I take from this, that while clinicians often undertake goal-setting with people, currently our practice is patchy. We may mean well, but a focus on what WE prioritise, along with unhelpful processes (setting goals at the first appointment is really difficult for people with persistent pain, especially when we might not have established the contributing factors to disability and distress), time-frames, and for people who may be at the “making sense” stage of their rehabilitation (Lennox Thompson, Gage & Kirk, 2019), a focus on future achievements may be premature.
We might also need to develop a deeper understanding of goal-setting theory, and learn processes rather than techniques to help someone move towards the life THEY want to live, rather than a simulation consisting of multiple “goals” that have to be done each day.
Alexanders, J. and C. Douglas, Goal setting for patients experiencing musculoskeletal pain: An evocative autoethnography.
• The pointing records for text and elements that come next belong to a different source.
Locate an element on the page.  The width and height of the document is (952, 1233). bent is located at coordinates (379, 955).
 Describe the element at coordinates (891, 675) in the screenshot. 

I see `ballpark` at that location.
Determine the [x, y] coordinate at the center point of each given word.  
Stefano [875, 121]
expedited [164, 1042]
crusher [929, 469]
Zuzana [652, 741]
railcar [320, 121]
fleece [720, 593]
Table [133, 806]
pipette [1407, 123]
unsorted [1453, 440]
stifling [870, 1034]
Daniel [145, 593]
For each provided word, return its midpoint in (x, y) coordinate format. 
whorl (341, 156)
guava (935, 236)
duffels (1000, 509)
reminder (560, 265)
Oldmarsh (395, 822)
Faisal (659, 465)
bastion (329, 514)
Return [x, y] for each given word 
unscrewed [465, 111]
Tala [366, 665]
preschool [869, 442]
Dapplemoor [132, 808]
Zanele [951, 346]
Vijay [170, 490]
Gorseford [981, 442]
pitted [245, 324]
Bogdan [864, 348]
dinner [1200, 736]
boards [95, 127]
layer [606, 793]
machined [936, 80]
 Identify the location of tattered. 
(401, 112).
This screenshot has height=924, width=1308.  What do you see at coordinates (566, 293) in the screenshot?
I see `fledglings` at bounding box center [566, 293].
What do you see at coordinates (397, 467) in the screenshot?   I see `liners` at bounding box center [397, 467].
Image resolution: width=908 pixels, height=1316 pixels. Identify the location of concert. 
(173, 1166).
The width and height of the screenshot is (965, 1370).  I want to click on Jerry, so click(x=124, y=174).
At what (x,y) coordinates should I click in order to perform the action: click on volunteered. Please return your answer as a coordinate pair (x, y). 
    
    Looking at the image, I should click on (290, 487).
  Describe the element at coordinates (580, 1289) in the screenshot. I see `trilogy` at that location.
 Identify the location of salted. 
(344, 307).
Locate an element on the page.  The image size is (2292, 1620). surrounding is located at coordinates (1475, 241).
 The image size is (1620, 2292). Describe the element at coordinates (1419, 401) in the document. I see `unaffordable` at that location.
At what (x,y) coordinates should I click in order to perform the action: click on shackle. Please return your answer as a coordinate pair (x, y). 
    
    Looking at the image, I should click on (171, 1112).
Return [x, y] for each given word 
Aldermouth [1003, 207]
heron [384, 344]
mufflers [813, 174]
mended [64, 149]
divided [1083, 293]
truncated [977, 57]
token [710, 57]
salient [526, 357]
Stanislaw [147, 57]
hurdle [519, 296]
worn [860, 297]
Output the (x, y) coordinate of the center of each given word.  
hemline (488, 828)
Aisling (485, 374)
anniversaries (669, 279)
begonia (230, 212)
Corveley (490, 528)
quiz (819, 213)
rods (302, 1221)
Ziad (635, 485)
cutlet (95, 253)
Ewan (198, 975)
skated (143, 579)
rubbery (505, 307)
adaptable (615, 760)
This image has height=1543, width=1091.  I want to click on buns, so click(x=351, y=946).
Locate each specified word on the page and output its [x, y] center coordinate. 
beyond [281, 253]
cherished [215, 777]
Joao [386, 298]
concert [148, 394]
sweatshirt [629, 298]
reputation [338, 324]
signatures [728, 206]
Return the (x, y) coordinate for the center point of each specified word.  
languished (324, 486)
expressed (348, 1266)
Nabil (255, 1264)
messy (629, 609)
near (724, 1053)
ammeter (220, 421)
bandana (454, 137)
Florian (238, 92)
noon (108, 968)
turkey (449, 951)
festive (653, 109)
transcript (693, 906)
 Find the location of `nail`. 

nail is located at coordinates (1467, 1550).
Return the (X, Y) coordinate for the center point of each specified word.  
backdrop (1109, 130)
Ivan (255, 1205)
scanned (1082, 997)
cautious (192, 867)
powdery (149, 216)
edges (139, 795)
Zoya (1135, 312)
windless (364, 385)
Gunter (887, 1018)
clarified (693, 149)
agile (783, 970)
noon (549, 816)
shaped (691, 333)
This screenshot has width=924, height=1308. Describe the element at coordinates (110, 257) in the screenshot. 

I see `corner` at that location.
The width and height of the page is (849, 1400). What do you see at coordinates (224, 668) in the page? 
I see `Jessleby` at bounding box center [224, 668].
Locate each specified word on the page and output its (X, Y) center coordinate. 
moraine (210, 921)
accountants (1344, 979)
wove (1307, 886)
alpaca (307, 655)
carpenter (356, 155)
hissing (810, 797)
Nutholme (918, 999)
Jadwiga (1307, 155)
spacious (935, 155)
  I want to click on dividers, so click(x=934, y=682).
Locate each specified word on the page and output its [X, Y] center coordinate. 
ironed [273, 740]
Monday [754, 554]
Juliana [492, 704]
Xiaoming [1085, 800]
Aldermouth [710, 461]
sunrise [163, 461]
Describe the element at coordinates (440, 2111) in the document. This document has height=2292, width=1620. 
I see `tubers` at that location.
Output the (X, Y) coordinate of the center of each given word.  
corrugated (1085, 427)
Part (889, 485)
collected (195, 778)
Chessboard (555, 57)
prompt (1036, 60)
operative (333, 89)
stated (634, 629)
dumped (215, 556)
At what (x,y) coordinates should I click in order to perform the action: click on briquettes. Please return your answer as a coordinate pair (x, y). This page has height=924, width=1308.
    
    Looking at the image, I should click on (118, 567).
Pain and Rehabilitation-the Journal of Physiotherapy Pain Association, 2018. 2018(45): p. 20-24.
Buchman, D.Z., A. Ho, and J. Illes, You Present like a Drug Addict: Patient and Clinician Perspectives on Trust and Trustworthiness in Chronic Pain Management. Pain medicine (Malden, Mass.), 2016.
Levack WMM, Weatherall M, Hay-Smith EJC, Dean SG, McPherson K, Siegert RJ. Goal setting and strategies to enhance goal pursuit in adult rehabilitation: summary of a cochrane systematic review and meta-analysis. Eur J phys rehabil Med, 2016
Gardner, T., et al., Goal setting practice in chronic low back pain. What is current practice and is it affected by beliefs and attitudes? Physiother Theory Pract, 2018. 34(10): p. 795-805.
Lennox Thompson, B., J. Gage, and R. Kirk, Living well with chronic pain: a classical grounded theory. Disability and Rehabilitation, 2019: p. 1-12.
Mutubuki, E.N., et al., The longitudinal relationships between pain severity and disability versus health-related quality of life and costs among chronic low back pain patients. Quality of Life Research, 2019.
Richardson, J.C., B.N. Ong, and J. Sim, Is chronic widespread pain biographically disruptive? Social Science & Medicine, 2006. 63(6): p. 1573-1585.
Wettstein, M., et al., Profiles of Subjective Well-being in Patients with Chronic Back Pain: Contrasting Subjective and Objective Correlates. Pain Medicine, 2018: p. pny162-pny162.